**Assignment**
All lines from the one that contains "Task: Select the Alarms folder icon" to the end of the data must be retyped exactly. Pictures are not retyped.
==== Data excerpts
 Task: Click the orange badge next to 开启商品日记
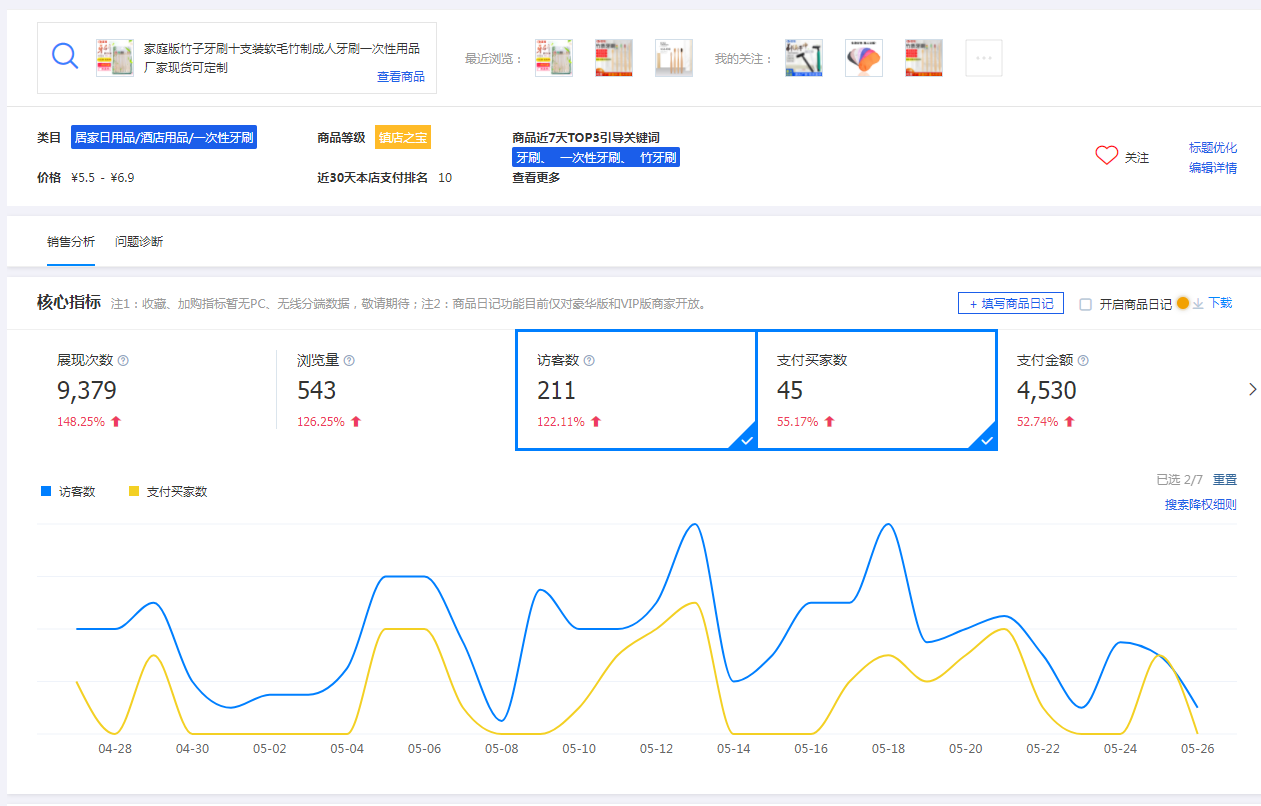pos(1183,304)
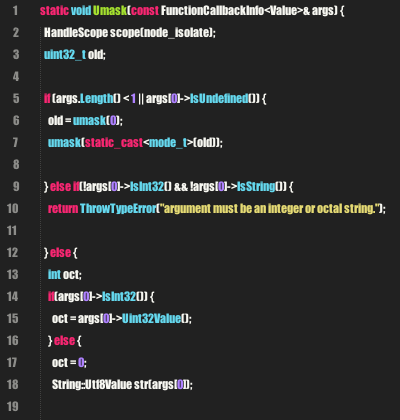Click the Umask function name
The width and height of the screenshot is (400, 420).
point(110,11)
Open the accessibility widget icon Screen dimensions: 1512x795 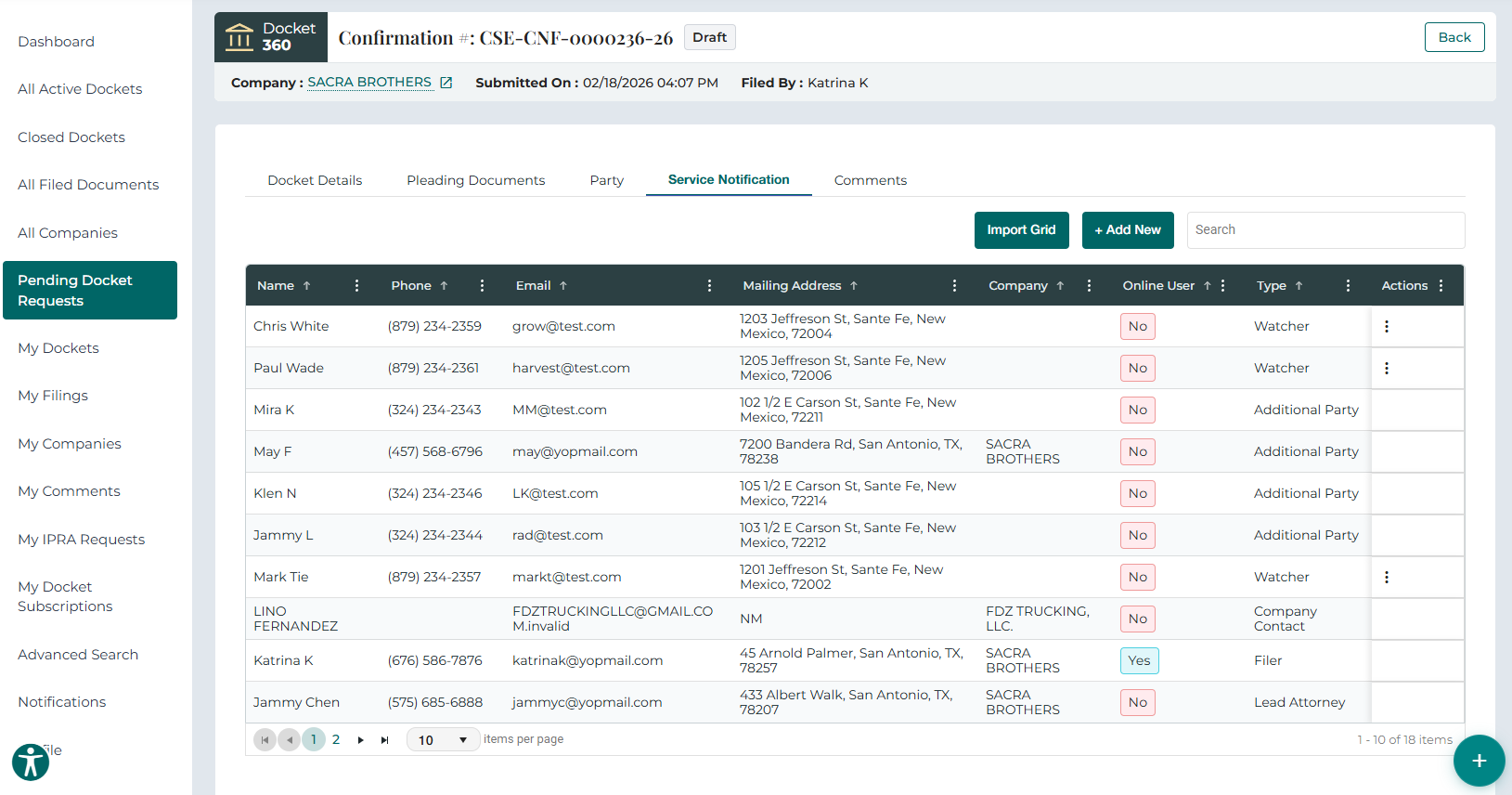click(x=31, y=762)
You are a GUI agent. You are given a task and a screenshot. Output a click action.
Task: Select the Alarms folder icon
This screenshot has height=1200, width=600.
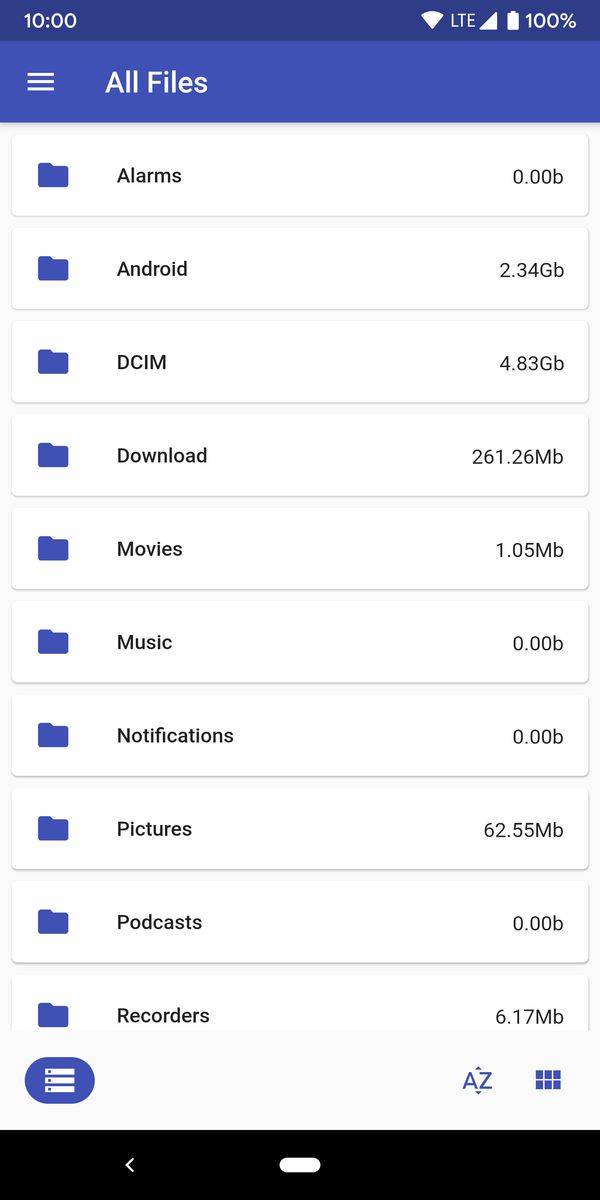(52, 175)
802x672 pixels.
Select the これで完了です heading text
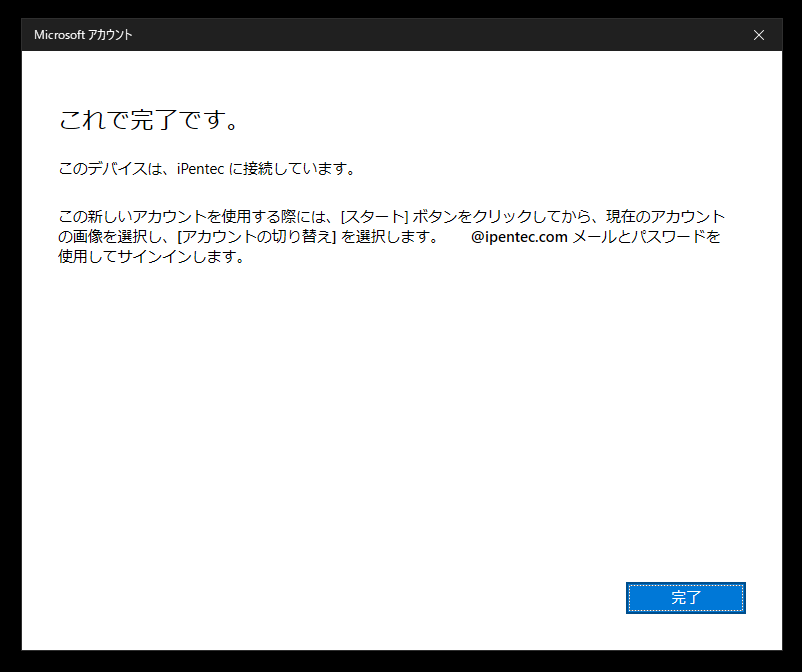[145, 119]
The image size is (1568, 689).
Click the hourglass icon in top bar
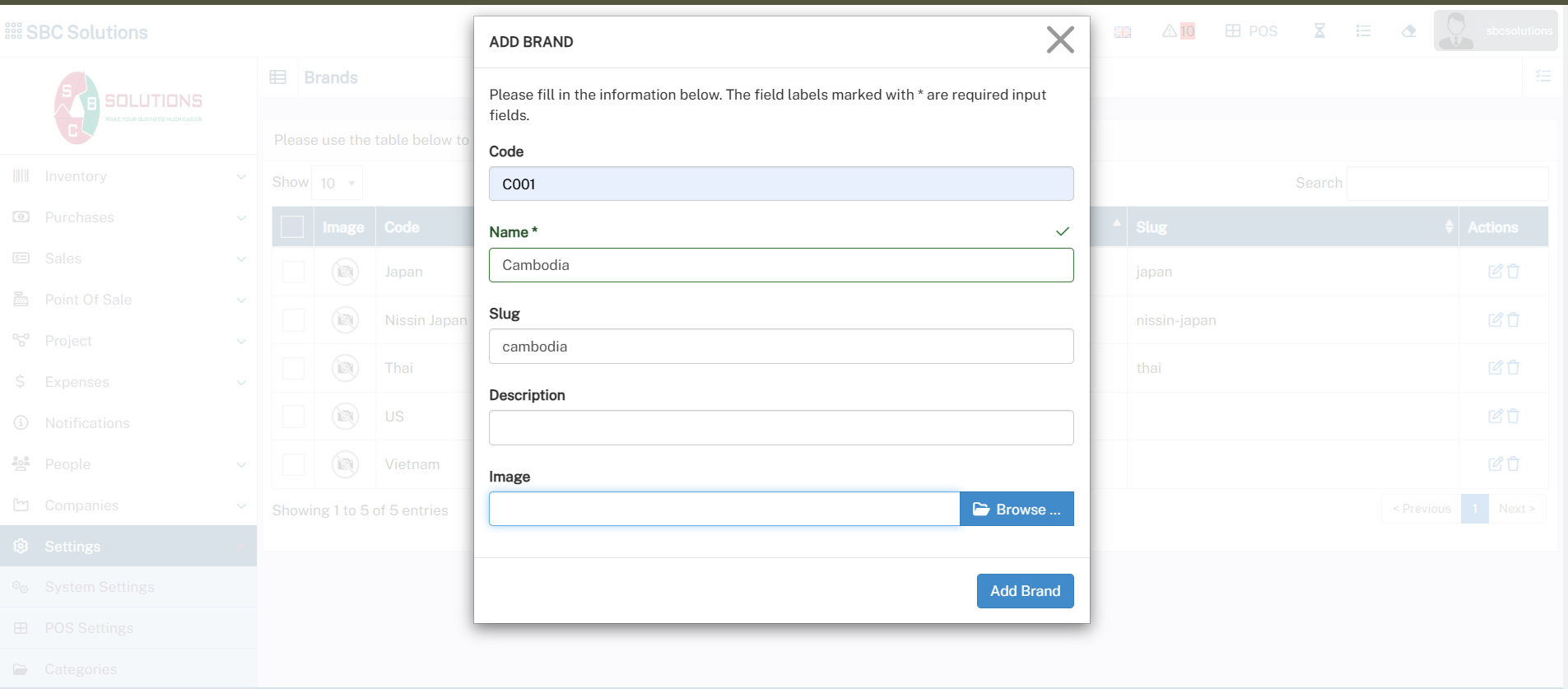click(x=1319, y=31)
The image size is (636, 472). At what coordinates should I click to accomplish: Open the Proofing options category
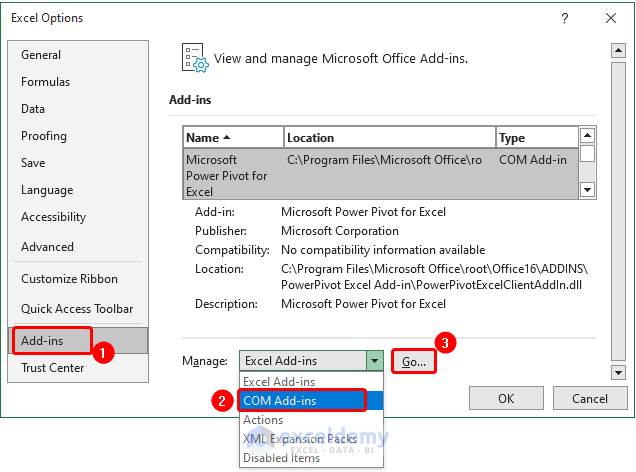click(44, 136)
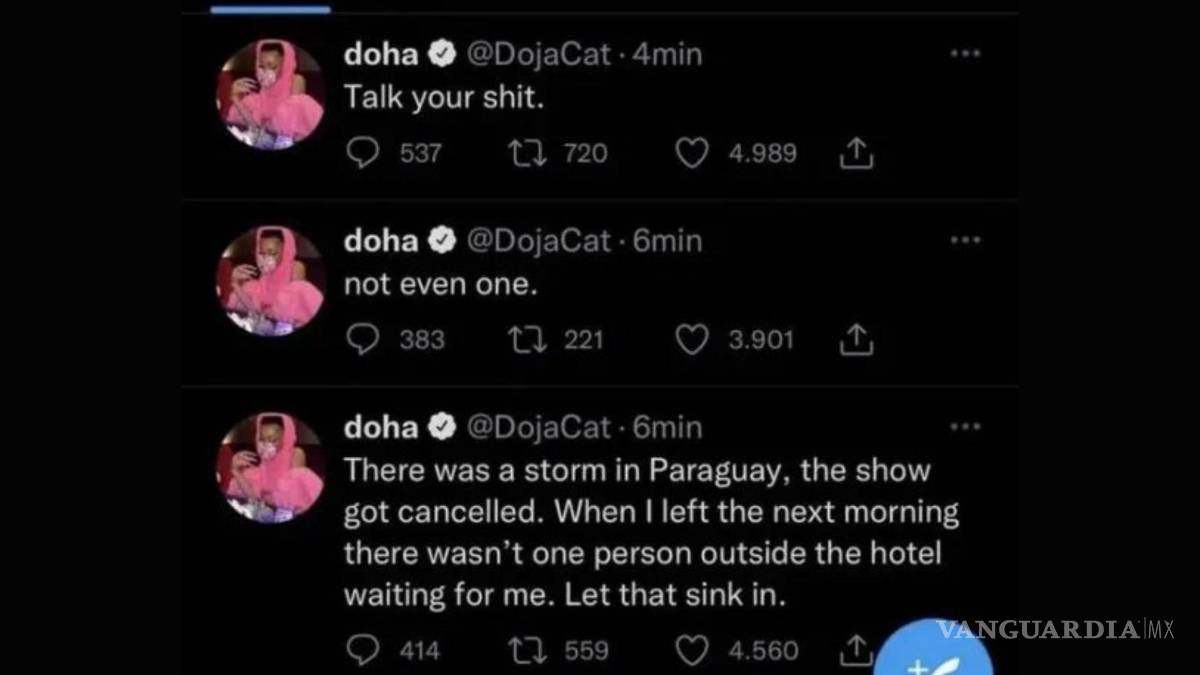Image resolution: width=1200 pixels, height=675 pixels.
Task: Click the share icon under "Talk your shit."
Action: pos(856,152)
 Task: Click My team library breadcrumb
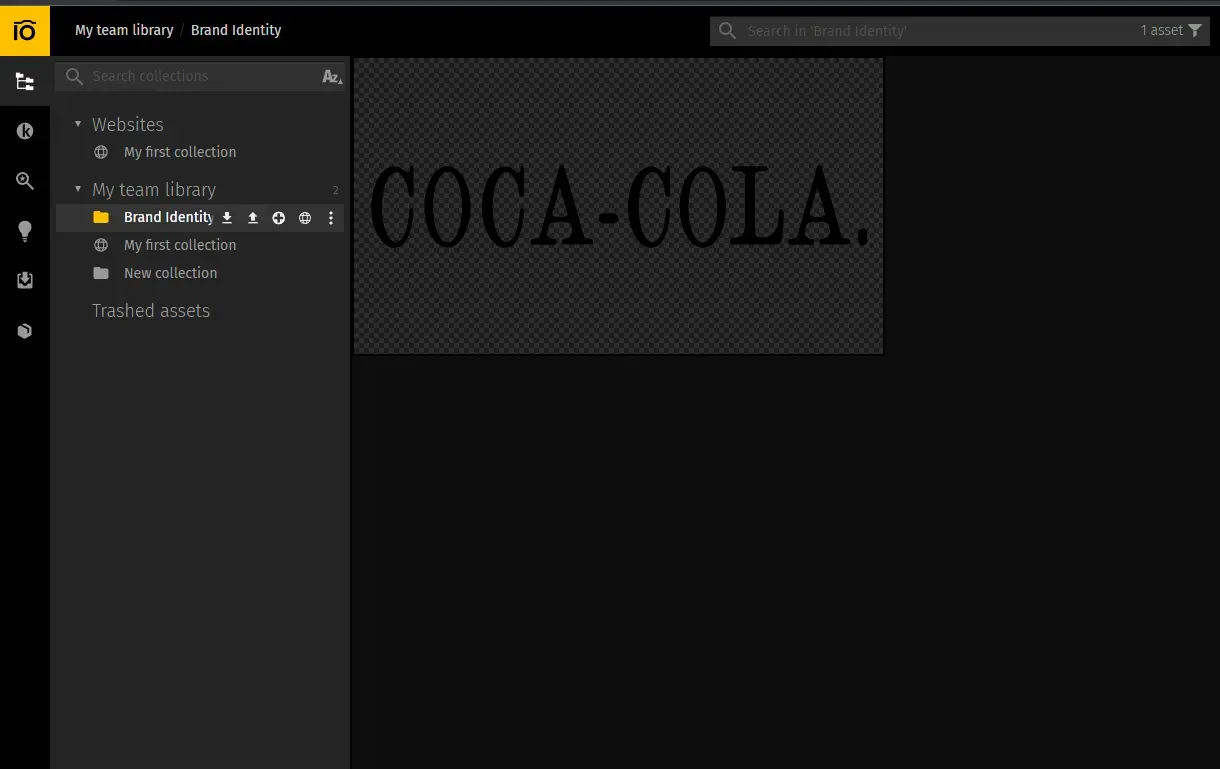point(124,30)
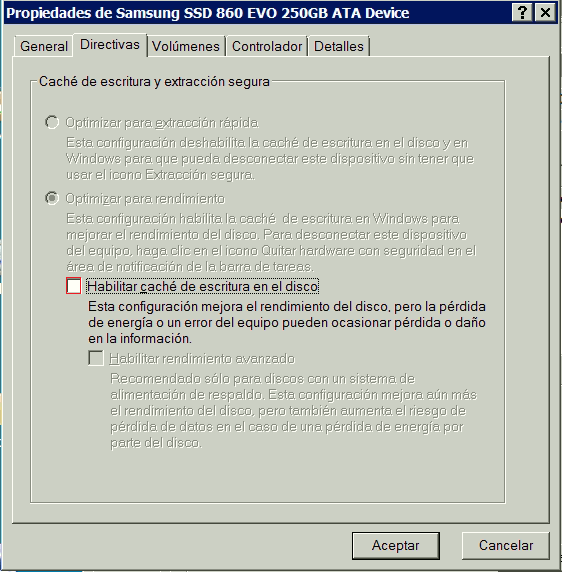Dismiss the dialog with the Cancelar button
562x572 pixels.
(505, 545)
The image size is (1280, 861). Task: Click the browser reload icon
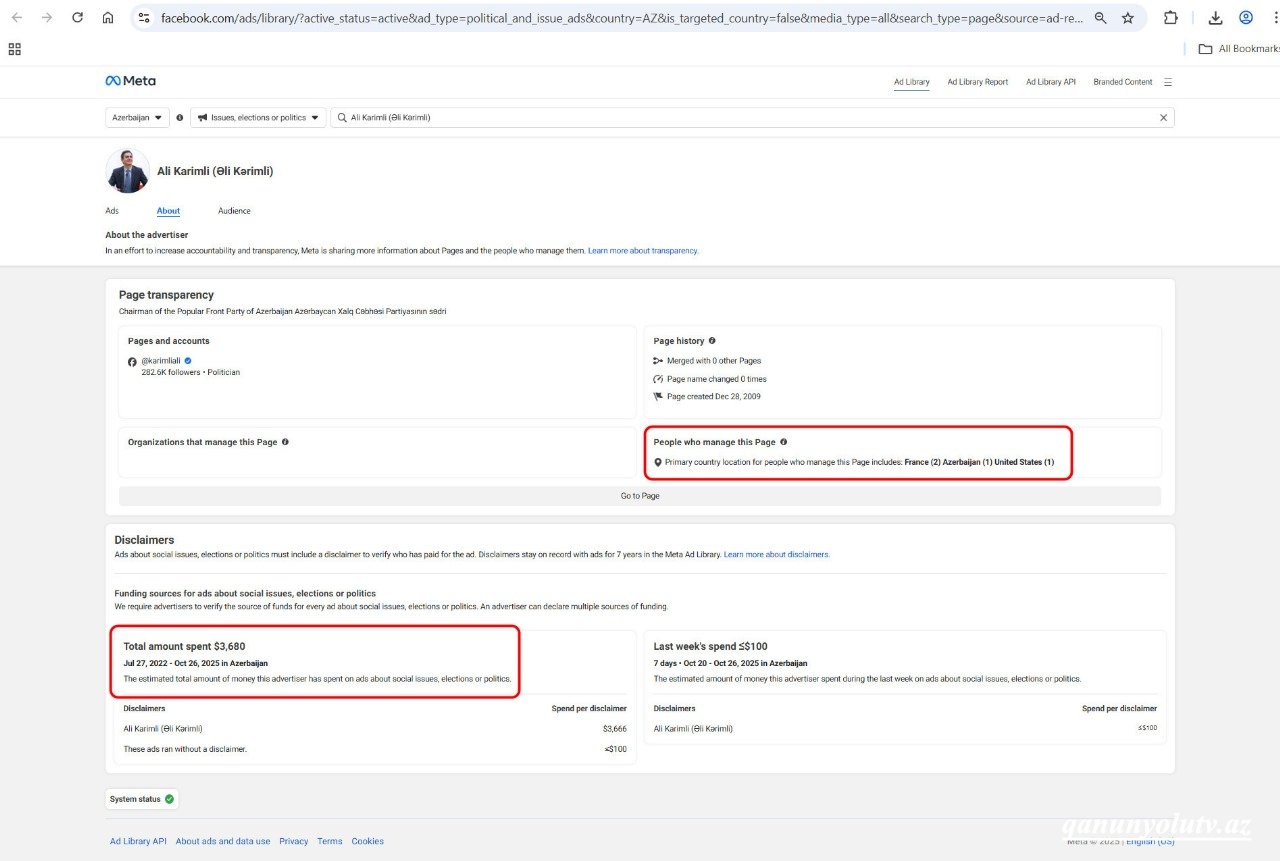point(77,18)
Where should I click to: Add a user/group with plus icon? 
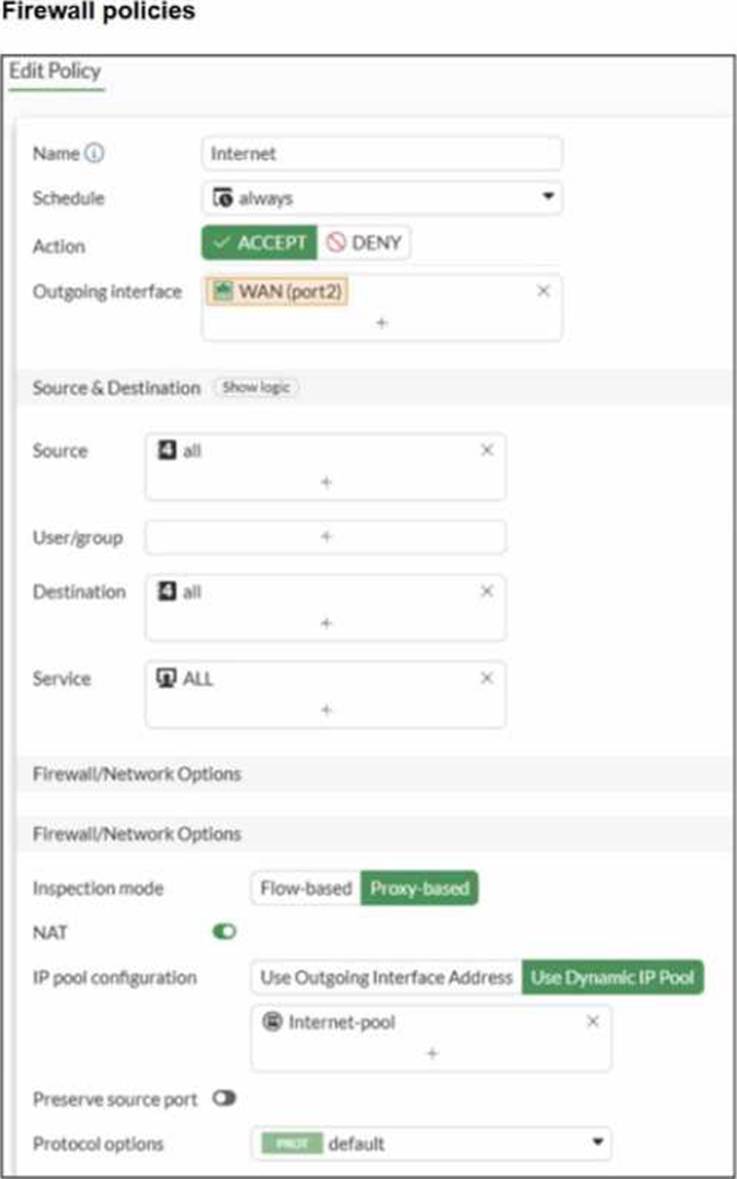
========
**Task output**
Task: Select the Alarms folder icon
This screenshot has height=1200, width=600.
(52, 175)
802x672 pixels.
Select the これで完了です heading text
[145, 119]
The image size is (1568, 689).
Click the hourglass icon in top bar
click(x=1319, y=31)
The image size is (636, 472). At what coordinates should I click to accomplish: Open the Proofing options category
click(44, 136)
Image resolution: width=1200 pixels, height=675 pixels.
Task: Click the share icon under "Talk your shit."
Action: pos(856,152)
 Task: Click My team library breadcrumb
point(124,30)
Dismiss the dialog with the Cancelar button
562x572 pixels.
(505, 545)
The image size is (1280, 861). Task: Click the browser reload icon
point(77,18)
Where should I click to: Add a user/group with plus icon? 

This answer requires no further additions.